Abstract Subset of patients with H3G34 gliomas may present with extra-CNS metastasis further complicating both diagnosis and treatment. We describe a case of a 19-year-old female presenting initially with focal motor seizure in right leg along with leg pain. MRI of the leg showed an ill-defined right distal femur expansile osteolytic lesion with central fluid signal, thick rim enhancement, endosteal scalloping, cortical invasion, and smooth enhancing periosteal reaction/soft tissue extension associated with surrounding enhancing marrow signal abnormality worrisome for lesion extension. Contrast brain MRI exhibited multiple frontal and partial lobe T2 FLAIR hyperintense lesions. The largest lesion demonstrated contrast enhancement, internal foci of restricted diffusion, and a focus of intratumoral hemorrhage. A whole-body PET/CT showed intensely FDG-avid lytic lesion in the right distal femur, with FDG activity along the biopsy tract. Hypermetabolic lytic metastases to the right femoral head and mid-sacral body were also observed. A craniotomy with brain lesion biopsy two months later indicated preliminary histopathology of malignant small round blue cell neoplasm. A biopsy from the distal right femur was non-diagnostic of malignancy but a sacral bone biopsy reported malignant small blue cell neoplasm, consistent with involvement by the patient's known cranial neoplasm. Final pathological diagnosis including molecular diagnostics was consistent with WHO grade 4 IDH-wildtype H3G34 mutant diffuse hemispheric glioma with osseous metastases. Patient was treated with chemoradiotherapy with temozolomide (TMZ).
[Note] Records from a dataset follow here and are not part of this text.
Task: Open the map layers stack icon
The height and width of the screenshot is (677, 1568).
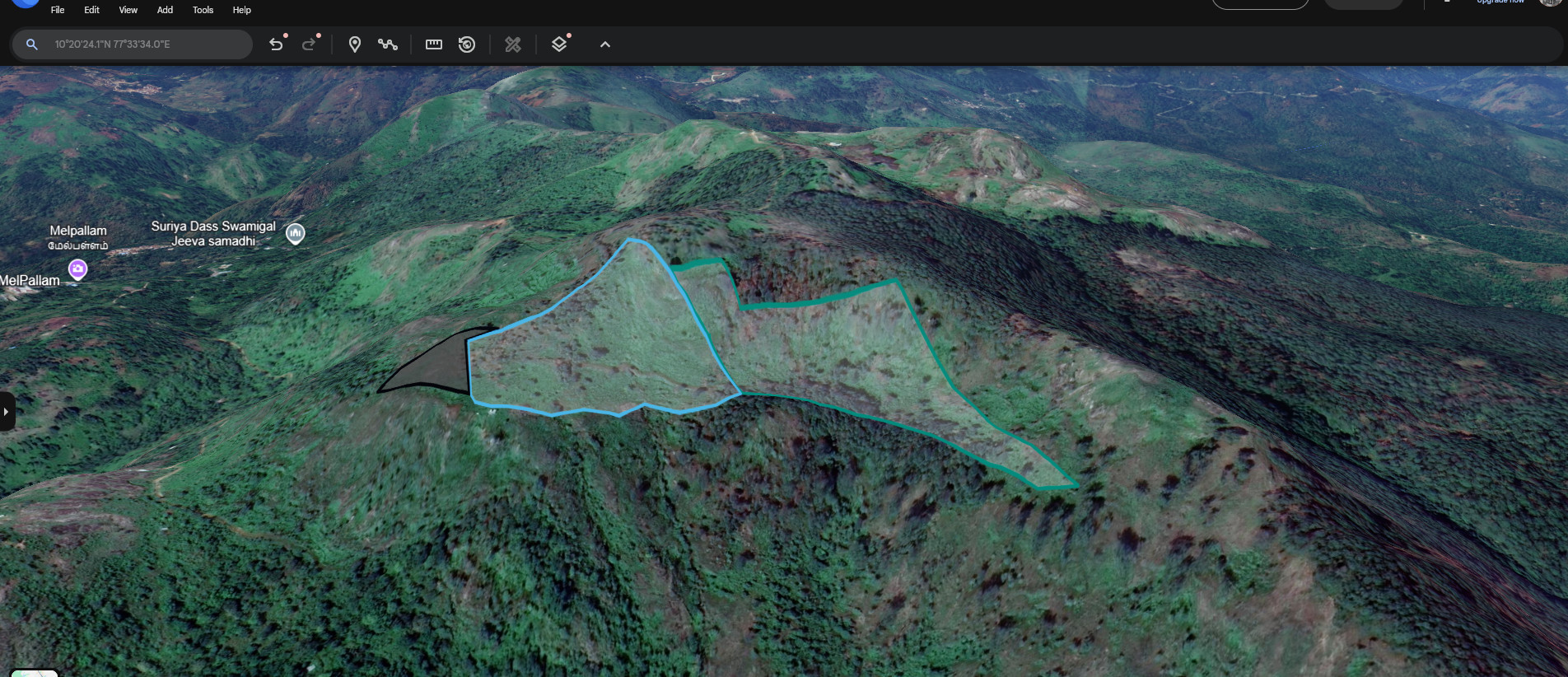Action: [559, 44]
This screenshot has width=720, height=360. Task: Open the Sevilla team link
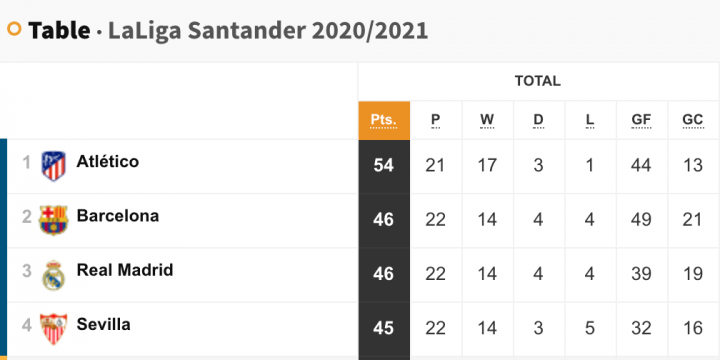coord(103,324)
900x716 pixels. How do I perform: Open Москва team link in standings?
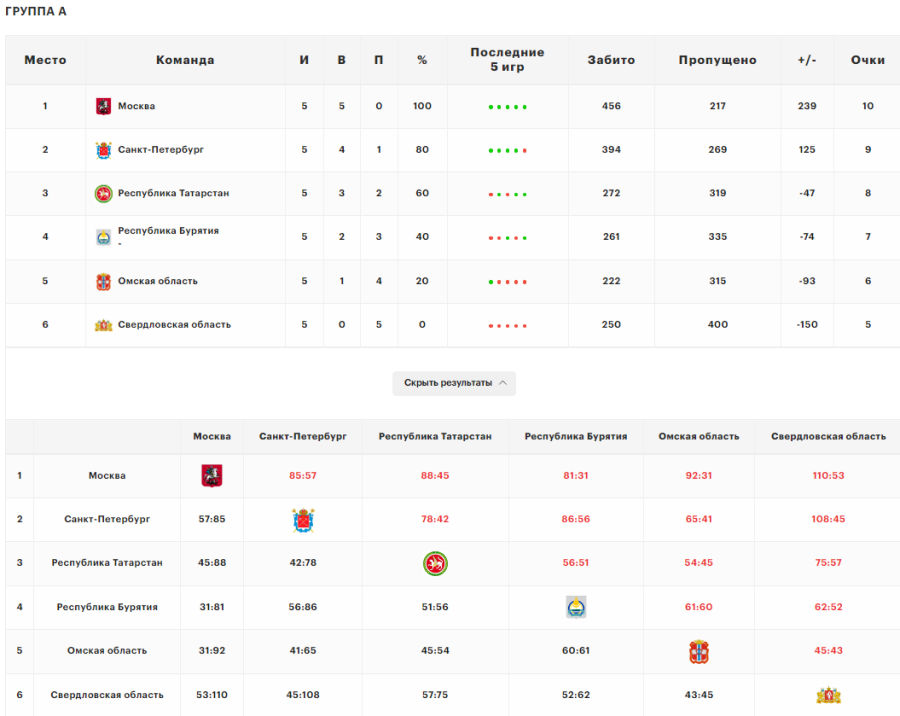pos(136,106)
Following the sixth cycle of TMZ, MRI brain imaging was stable. Apart from holocephalic headaches, the patient had no significant medication side effects and was seizure-free. A second whole-body PET scan showed improvement and interval decrease in FDG uptake of the sacrum and right femoral head. Given the stress that patients with H3G34 can experience and the poor prognosis, it is imperative to expand our knowledge and ascertain accurate screening and diagnostic methodologies.